To implement the solution, we follow these steps, making use of sequential iterations and auxiliary space for the arrays needed to keep track of maximum and minimum boundaries:

  1. Initialization:

    • Calculate the length n of the array nums.
    • Initialize two arrays lmx and rmi of size n to keep track of the left maximum and right minimum values, respectively. lmx[i] will store the maximum value from the start of the array to index i - 1, and rmi[i] will store the minimum value from the end of the array to index i + 1.
    • lmx is initially filled with 0 because there is no number before the start of the array.
    • rmi is filled with a very large number, 100001, to ensure that any real number in the array nums will be less than this placeholder value.
  2. Populate lmx:

    • Iterate through nums from left to right starting from index 1 up to n - 1.
    • Update lmx[i] such that it holds the maximum value seen up to nums[i - 1]. This is done using the formula lmx[i] = max(lmx[i - 1], nums[i - 1]).
  3. Populate rmi:

    • Iterate through nums from right to left starting from index n - 2 down to 0.
    • Update rmi[i] such that it holds the minimum value seen from nums[i + 1] to the end of the array. The formula used here is rmi[i] = min(rmi[i + 1], nums[i + 1]).
  4. Calculate the total beauty:

    • Initialize a variable ans to hold the sum of beauty scores.
    • Iterate through the elements of nums from index 1 to n - 2 (inclusive).
    • Check if the beauty of nums[i] is 2 by comparing if lmx[i] < nums[i] < rmi[i]. If this condition is true, increment ans by 2.
    • Else if nums[i] does not qualify for a beauty of 2, check if it is greater than the element to its left and less than the element to its right (i.e., check if nums[i - 1] < nums[i] < nums[i + 1]).

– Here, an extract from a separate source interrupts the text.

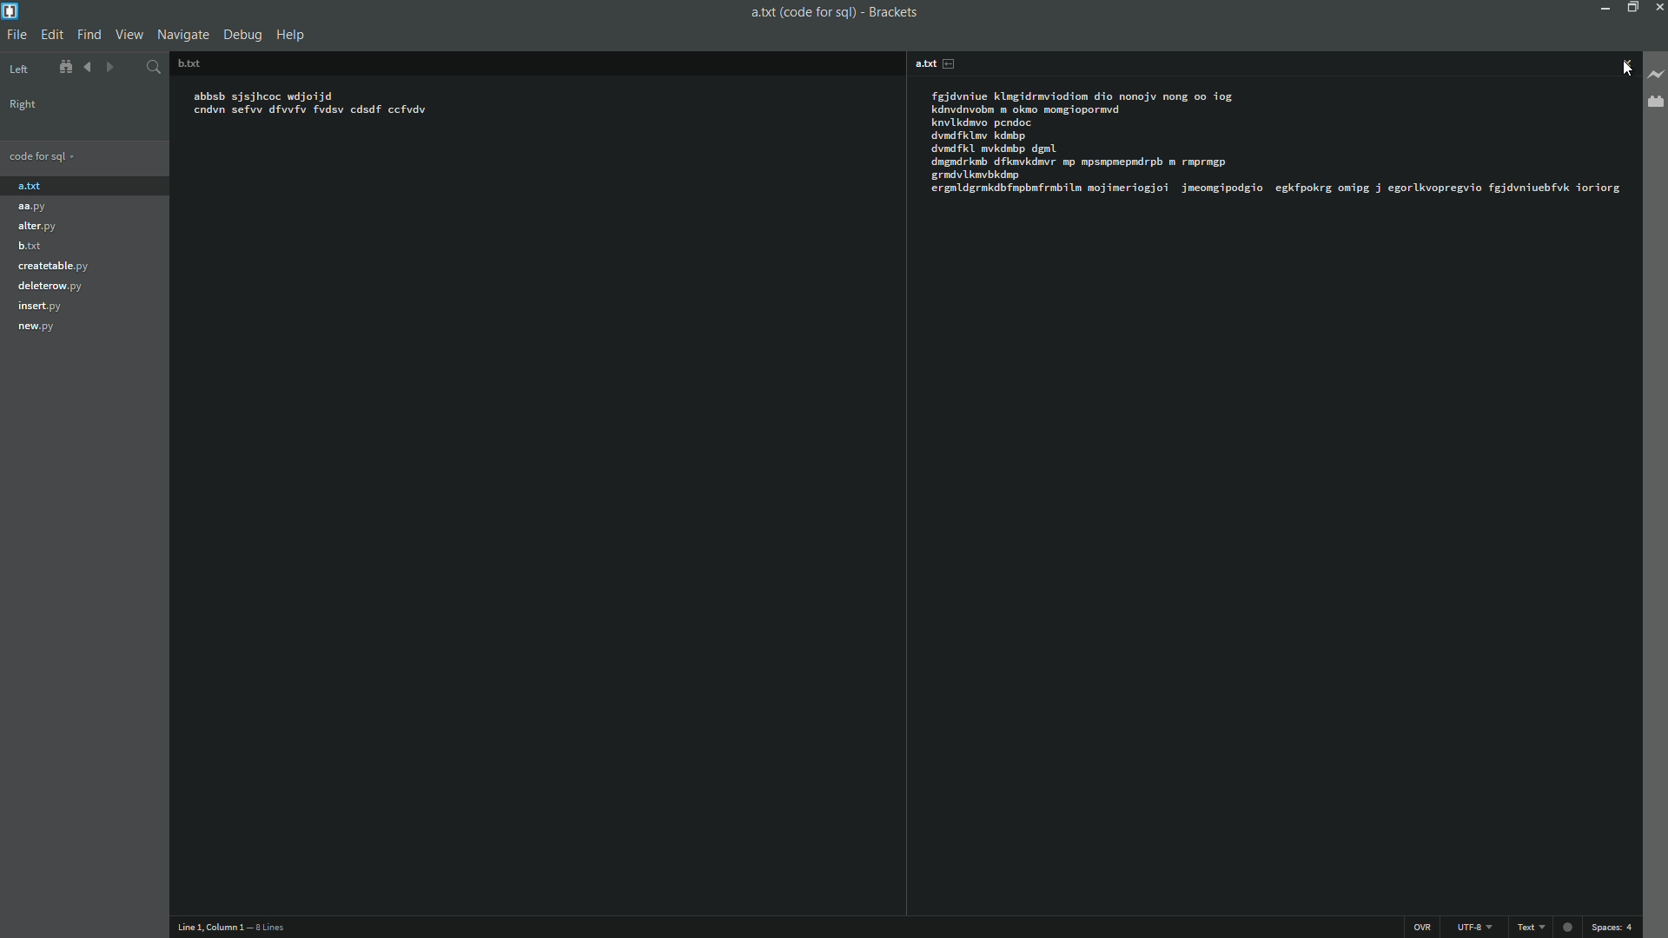 The height and width of the screenshot is (938, 1668). What do you see at coordinates (236, 927) in the screenshot?
I see `Line 1, column 1- 8lines` at bounding box center [236, 927].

If true, increment ans by 1.
    • If neither condition is satisfied, the beauty for that element is 0, so ans remains the same.
  5. Return the result:

    • After the loop completes, ans contains the sum of beauty for all nums[i], and we return this value.

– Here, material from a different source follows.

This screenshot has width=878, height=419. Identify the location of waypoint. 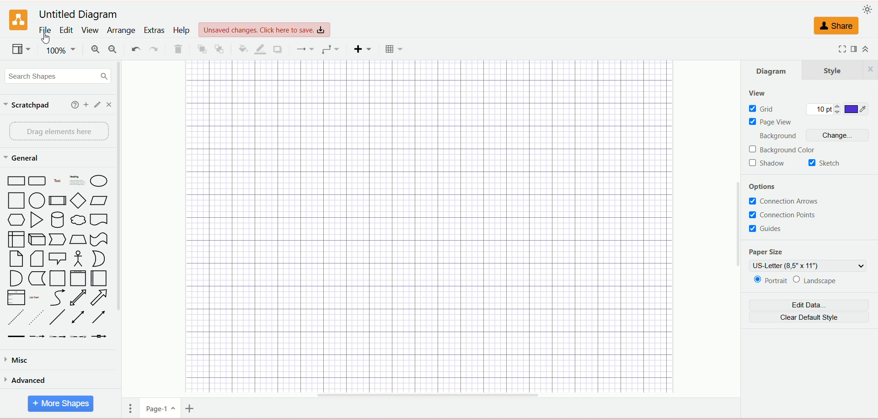
(305, 49).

The main data structures used in this solution are the arrays lmx and rmi for dynamic programming, which store computed values that can be used to determine the beauty of each element efficiently. The algorithm makes use of max() and min() functions for comparisons, and a single pass through the array (ignoring the separate passes for lmx and rmi initializations) to calculate the sum of beauty. This approach ensures that we have all the necessary information to evaluate the beauty of each element without using nested loops, which would result in a higher computational complexity.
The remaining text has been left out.